As shown in Figure-1, 18 records were extracted from six studies on the inhibitory effects of OP or CA insecticides on PChE, EChE or BChE activities in experimental animals subjected to various treatment regimens with diphenhydramine. The records were selected in accordance with the Preferred Reporting Items for Systematic Reviews and Meta-Analysis (PRISMA) [35]. The selected papers included experimentally obtained values of blood or tissue ChE activities (mean, standard deviation, and standard error) under the in vivo influence of OP or CA insecticides with concurrent diphenhydramine (experimental intervention) or saline (control) treatment. The diphenhydramine treatments were administered either before or after the OP or CA insecticide dosing.
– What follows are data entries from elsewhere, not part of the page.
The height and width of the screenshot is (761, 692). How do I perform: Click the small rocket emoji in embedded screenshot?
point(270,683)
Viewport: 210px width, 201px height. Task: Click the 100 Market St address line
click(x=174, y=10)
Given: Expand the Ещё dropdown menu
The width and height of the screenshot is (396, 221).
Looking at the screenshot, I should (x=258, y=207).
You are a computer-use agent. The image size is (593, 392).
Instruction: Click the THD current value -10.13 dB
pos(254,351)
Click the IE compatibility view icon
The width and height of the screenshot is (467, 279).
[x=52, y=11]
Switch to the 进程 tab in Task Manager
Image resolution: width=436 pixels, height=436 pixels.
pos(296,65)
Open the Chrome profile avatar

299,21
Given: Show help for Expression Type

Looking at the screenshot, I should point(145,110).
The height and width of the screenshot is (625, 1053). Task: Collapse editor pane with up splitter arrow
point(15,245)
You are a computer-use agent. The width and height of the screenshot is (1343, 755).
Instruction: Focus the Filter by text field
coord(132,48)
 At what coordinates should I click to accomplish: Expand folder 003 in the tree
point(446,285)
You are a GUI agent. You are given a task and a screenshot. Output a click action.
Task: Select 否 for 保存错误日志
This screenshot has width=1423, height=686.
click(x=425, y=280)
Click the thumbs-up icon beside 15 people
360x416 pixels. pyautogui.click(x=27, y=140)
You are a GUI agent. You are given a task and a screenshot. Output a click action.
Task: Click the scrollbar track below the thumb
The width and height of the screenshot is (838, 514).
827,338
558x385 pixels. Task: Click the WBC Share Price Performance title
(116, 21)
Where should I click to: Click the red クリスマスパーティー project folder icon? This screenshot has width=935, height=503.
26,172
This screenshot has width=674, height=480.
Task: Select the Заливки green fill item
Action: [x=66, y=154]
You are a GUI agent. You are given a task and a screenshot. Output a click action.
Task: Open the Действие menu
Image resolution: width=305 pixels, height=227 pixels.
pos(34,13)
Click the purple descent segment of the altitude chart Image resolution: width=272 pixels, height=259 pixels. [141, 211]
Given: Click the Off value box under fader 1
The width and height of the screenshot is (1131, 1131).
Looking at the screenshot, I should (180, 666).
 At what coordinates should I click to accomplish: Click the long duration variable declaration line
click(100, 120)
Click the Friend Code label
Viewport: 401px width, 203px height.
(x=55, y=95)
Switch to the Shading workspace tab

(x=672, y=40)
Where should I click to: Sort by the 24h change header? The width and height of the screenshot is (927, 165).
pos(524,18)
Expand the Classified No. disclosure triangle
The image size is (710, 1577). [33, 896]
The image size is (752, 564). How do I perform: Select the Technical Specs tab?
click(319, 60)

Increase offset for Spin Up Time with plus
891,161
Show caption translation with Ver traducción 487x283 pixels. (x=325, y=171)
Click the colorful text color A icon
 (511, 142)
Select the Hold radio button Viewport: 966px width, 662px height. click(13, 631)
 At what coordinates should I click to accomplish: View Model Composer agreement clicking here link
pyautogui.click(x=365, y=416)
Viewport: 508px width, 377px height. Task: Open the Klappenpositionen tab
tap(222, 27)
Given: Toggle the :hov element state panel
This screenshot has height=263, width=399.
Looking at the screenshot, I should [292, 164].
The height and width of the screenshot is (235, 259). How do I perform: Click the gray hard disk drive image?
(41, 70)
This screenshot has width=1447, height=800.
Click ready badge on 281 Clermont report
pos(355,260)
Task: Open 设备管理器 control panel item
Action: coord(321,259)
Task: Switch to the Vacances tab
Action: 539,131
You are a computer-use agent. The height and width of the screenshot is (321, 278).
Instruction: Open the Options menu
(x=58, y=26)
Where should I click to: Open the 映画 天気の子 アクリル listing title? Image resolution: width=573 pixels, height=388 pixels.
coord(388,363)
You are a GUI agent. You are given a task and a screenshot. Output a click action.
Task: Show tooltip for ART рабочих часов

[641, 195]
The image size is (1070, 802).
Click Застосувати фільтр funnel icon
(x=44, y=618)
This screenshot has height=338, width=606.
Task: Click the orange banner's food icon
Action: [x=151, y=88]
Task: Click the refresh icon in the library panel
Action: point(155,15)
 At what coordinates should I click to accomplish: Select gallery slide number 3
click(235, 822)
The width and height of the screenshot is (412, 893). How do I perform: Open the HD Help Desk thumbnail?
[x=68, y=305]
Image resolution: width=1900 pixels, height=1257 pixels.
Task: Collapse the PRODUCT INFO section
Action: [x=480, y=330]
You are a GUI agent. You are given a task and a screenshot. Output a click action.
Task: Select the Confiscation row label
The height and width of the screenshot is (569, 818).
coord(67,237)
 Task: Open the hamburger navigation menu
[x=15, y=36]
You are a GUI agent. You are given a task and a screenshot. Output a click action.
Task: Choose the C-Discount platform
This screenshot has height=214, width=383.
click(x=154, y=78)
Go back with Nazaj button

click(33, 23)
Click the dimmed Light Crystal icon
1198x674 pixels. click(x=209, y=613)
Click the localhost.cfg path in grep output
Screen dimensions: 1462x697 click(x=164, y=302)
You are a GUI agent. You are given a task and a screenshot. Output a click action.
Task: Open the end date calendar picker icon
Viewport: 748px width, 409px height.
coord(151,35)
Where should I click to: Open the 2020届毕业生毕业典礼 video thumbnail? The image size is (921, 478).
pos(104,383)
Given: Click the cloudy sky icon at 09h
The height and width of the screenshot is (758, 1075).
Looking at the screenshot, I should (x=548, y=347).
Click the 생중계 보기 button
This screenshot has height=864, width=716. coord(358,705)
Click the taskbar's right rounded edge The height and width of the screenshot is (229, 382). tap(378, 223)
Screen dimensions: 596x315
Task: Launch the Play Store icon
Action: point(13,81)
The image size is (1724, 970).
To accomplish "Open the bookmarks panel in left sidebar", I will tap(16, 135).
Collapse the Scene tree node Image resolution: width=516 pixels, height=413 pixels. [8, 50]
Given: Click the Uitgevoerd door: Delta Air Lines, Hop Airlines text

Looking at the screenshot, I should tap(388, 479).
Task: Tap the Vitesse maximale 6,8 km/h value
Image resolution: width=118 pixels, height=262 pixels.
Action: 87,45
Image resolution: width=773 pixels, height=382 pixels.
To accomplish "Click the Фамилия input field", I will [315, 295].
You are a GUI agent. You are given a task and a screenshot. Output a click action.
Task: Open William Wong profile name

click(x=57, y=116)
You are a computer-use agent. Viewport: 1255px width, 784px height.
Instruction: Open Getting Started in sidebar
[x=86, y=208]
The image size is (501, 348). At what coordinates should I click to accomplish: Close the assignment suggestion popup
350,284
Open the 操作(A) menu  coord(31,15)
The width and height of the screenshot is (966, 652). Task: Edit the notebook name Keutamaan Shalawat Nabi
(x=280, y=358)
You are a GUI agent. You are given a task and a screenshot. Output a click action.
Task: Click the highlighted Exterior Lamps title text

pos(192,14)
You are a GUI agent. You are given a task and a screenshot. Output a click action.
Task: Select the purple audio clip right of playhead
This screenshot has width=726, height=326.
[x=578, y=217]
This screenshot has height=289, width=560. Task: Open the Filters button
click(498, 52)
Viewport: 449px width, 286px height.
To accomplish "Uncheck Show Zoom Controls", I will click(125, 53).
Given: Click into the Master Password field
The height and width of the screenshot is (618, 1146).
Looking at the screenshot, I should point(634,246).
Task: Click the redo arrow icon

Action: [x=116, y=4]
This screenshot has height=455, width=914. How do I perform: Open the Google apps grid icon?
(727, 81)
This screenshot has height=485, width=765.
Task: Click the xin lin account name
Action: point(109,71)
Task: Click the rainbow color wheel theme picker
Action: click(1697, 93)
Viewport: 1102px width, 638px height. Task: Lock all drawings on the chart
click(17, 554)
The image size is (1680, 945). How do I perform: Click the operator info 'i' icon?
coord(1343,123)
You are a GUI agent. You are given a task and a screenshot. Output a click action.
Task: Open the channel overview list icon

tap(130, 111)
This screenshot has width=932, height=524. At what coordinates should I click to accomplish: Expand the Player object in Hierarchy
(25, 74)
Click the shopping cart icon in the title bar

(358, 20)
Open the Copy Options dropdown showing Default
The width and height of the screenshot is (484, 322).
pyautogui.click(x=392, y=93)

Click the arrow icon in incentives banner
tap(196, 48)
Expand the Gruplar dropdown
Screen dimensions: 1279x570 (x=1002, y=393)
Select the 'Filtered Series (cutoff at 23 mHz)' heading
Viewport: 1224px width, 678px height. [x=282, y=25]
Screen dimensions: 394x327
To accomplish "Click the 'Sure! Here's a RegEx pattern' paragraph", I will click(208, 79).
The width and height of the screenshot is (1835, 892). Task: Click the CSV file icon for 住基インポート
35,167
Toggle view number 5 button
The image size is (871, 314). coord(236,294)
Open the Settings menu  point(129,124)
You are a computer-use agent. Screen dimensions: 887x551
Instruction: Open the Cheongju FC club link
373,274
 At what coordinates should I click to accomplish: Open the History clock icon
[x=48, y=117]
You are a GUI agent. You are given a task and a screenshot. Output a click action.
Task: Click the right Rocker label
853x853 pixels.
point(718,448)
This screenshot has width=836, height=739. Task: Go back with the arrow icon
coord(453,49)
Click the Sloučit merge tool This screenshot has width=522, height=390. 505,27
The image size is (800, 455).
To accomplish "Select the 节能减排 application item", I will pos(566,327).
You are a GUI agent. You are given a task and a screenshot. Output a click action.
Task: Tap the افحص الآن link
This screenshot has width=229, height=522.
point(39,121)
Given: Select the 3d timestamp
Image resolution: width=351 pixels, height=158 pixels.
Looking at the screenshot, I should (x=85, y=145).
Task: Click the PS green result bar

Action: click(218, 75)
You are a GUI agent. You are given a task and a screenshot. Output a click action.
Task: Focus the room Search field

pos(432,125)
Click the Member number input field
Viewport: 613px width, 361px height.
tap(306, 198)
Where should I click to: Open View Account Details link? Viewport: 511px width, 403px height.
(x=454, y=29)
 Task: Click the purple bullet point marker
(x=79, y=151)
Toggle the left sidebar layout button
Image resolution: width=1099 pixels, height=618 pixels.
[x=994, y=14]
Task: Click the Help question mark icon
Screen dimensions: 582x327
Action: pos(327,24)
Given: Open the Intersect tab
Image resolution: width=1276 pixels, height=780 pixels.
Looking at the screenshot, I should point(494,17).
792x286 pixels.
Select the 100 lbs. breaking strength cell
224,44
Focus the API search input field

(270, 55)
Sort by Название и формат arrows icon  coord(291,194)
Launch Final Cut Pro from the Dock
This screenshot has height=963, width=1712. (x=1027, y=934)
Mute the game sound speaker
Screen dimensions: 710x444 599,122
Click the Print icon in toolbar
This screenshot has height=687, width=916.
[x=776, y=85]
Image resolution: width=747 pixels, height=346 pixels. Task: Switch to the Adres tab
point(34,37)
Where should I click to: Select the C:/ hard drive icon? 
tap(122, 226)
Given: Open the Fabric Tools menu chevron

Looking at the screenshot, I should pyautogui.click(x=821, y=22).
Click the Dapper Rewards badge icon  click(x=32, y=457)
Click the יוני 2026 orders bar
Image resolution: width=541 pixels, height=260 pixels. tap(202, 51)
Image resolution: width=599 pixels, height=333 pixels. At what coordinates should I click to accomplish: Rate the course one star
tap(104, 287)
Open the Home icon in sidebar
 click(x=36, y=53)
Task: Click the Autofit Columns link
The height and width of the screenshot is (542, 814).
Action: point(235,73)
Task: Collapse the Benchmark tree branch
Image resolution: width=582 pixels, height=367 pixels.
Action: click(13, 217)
Inclusion and exclusion criteria

Studies included in the meta-analysis were those reporting effects of diphenhydramine on ChE activities in blood or tissue in experimental animals treated with OP or CA insecticide. Records were excluded if they were from studies using antihistamines other than diphenhydramine or did not report ChE activity in experimental animals. In vitro studies were also excluded from the study.

Data extraction

Data on ChE activities, as described in the selection criteria, were extracted from the texts, tables, or figures of the identified manuscripts. They reported ChE inhibition in experimental animals subjected to OP or CA insecticide treatments with or without diphenhydramine therapy. Some papers reported more than one subset of ChE inhibition data; such data were also included in the meta-analysis. We calculated the standard deviations from the corresponding standard errors depending on the data presented in the studies. When the numbers of experimental animals were presented as a range of minimum-maximum per group, the minimum number was chosen, to avoid increasing the favorable outcome toward the treatment effect. Any disagreement about data extraction was resolved by the authors of this paper through discussion.

Statistical analysis

A two-group meta-analysis was conducted in accordance with PRISMA guidelines using the random-effects model because of the expected sources of heterogeneity among different studies (Table-1) [14, 15, 20–22, 31]. The meta-analysis was performed using the software Meta-Essentials Version 1.5 (https://www.erim.eur.nl/research-support/meta-essentials/download/), which included a forest plot to calculate the effect size, weighted means with their 95% confidence intervals, a funnel plot, and subgroup analysis [36]. Along with visualizing the meta-analysis as a forest plot, a drapery plot was produced using Meta-Mar software (https://www.meta-mar.com/) as further supporting evidence, with proposed confidence intervals at p < 0.05 [37].

Table-1.

Cholinesterase activities (ΔpH/incubation time, 30 min) of experimental animals under the influence of organophosphate or carbamate insecticides with or without diphenhydramine treatment.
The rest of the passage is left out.